The ‘Severe Ramifications’ of Climate Change on the Great Barrier Reef Are Clearer Than Ever

The ‘Severe Ramifications’ of Climate Change on the Great Barrier Reef Are Clearer Than Ever

Whether its humanity or coral, you need a healthy, diverse population to survive. Pick off the old and you lose wisdom and protection. Pick off the young, and it’s adios to the next generation.

When it comes to the Great Barrier Reef, climate change is wiping out everything indiscriminately. In a shocking new study published Tuesday in the Proceedings of the Royal Society B, Australian researchers released a census of Great Barrier Reef coral colonies. Across all ages and almost all locations, coral populations have declined precipitously in the past 20 years. That indicates the reef could be entering a new shrunken and unhealthy state or face collapse altogether.

The eulogy for the Great Barrier Reef has been written in the pages of journals, coral bleaching maps, and eerie photos of coral graveyards. Extreme ocean heat has subjected the reef to repeated bleaching events that break the symbiotic bond between coral and algae, including one this year. The new findings add yet another page to the chronicle.

“To know how coral populations will recover from these mass mortality events, we need to learn more about their composition,” Andreas Dietzel, a coral researcher at the ARC Centre for Excellence for Coral Reef Studies at James Cook University who led the study, said in an email.

He and other researchers took a population-level view of coral colonies along a 1,609 km stretch of the reef. They looked at both the crest of the reef just a few feet under the water and the slopes that go a bit farther beneath the surface, examining the abundance of large, medium, and small corals. The findings show total coral coverage dipped 41% on average compared to the mid-1990s across all the sites they sampled along the crest.

But the real shock is how much large coral has disappeared, particularly in the northern and central parts of the reef. In the middle section of the reef, large corals have all but disappeared at the sites sampled. Overall, large coral species declined by 76% from the mid-1990s. It should be noted the measurements don’t include data from this year’s bleaching event.

“This has severe ramifications not only for coral populations to recover from recent disturbances but also for their ability to provide habitat to fish and other reef organisms,” Dietzel said.

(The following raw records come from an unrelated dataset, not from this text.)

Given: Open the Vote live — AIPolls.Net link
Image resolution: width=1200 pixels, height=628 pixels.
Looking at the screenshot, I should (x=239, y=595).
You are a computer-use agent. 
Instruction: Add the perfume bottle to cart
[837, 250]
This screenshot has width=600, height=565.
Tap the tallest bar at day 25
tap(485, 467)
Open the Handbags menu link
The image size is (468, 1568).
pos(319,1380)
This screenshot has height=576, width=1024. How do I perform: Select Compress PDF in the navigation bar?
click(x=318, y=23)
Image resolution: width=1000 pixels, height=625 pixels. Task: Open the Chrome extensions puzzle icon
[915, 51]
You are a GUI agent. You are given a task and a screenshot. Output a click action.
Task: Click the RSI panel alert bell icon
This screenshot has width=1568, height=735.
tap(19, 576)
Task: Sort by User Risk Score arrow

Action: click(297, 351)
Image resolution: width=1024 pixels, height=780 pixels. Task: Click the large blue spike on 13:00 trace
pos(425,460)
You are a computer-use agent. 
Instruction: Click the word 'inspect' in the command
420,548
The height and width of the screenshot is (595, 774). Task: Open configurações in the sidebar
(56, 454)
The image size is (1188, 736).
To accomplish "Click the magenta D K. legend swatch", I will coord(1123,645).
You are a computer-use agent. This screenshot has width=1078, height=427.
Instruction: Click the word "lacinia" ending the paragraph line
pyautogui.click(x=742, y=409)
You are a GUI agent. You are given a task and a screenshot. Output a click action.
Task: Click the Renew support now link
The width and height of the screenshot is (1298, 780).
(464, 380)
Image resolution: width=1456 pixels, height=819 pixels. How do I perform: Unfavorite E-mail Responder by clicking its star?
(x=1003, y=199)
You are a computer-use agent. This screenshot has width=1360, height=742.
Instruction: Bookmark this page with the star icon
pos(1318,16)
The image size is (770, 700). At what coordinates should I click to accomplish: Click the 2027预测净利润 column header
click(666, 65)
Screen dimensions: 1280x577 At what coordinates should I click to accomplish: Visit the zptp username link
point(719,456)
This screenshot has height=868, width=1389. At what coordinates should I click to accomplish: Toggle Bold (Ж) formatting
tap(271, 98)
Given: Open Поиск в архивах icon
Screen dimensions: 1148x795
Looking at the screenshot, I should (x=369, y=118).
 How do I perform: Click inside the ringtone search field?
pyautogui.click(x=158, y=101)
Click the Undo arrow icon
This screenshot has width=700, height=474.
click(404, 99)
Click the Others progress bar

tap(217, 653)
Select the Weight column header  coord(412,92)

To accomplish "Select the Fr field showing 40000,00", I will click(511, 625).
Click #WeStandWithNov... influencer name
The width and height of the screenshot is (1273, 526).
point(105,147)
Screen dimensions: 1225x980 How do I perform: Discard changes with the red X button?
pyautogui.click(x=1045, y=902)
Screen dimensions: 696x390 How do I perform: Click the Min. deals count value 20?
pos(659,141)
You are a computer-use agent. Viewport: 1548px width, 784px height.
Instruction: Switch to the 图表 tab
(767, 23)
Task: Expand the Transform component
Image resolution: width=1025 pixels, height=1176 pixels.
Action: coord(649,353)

Small coral are also on the decline, basically vanishing from the north-central portion of the reef, as are middle-aged ones. Locations deeper beneath the surface, which are exposed to less hot water, are in relatively better shape, but the study also documented widespread coral declines on the reef slopes, too.

It may feel easy to brush aside yet another story of the Great Barrier Reef’s decline, because we’ve seen these warnings countless times over the past five years. But really I want you to stop and consider what this means. The Great Barrier Reef is 500,000 years old, and while it’s had a few near-death experiences, the current rate of heating today is all but unprecedented. In addition, overfishing and pollution are increasing the toll on the reef.

Findings published earlier this year show that widespread ecosystem collapse in the coming decades is possible, and the researchers pointed to the Great Barrier Reef as a prime candidate to die off if humanity doesn’t get its act together. Even in the best-case scenario, in which the world does cut carbon pollution, the new study offers a warning, noting that “the historical baseline of what constitutes the colony size structure of an ‘undisturbed’ population or assemblage has likely shifted on many reefs for decades, if not centuries or millennia.” In other words, we can fight to save what we can, but there are signs the damage is already done.